Closed astanin closed 8 years ago
I don't know how to find the current locale in Haskell and decode the output of getArgs. Probably it is GHC which should handle this.
Probably related GHC bugs:
http://hackage.haskell.org/trac/ghc/ticket/3307 http://hackage.haskell.org/trac/ghc/ticket/3309
I use this patch as a private workaround: http://gist.github.com/423901
Is there a way to make that work with utf8-string 0.3.4? It's currently being shipped in Debian, for instance, and I'd like to be able to be compatible with it if I can.
0.3.4 doesn't have isUTF8Encoded. We can either don't check for UTF8 encoding at all and decode anyway (likely to break for those with other locales), or copy-paste isUTF8Encoded from 0.3.5 under a different name into twidge.
isUTF8Encoded: http://hackage.haskell.org/packages/archive/utf8-string/0.3.6/doc/html/src/Codec-Binary-UTF8-String.html#isUTF8Encoded
... spanish "tildes" (á é í ó ú) are not correctly shown in twitter.com from update twidge command.
... spanish eñe letter (ñ) are not supported also, the ISO code for all this symbols is ISO-8859-15. Hope it helps!

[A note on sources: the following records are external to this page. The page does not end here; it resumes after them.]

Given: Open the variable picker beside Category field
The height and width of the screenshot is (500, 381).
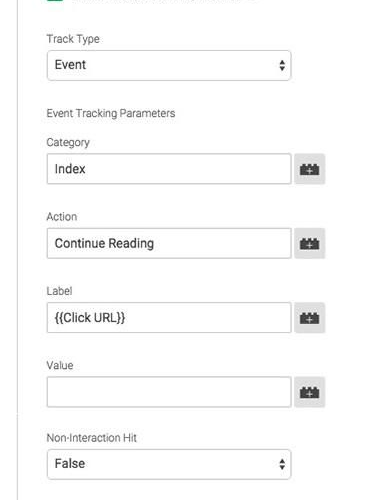Looking at the screenshot, I should coord(309,169).
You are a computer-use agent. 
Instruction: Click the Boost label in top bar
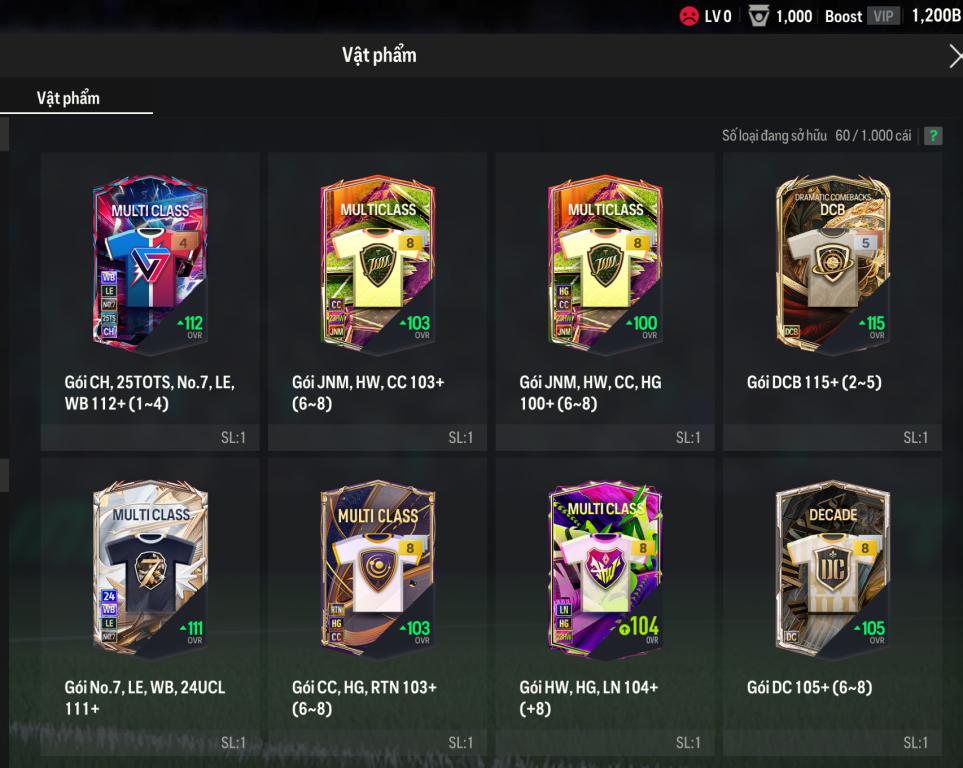pyautogui.click(x=843, y=17)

What version of twidge are you using, murrayf? Are you piping the data to twidge on stdin or giving it on the command line?
Hello again John, I'm using version 1.0.2. from ubuntu maverick deb package. This errors come from updating command.
One potential problem is that your system locale is something other than UTF-8. twitter and twidge both are designed to operate with UTF-8 only.
Can you check on that?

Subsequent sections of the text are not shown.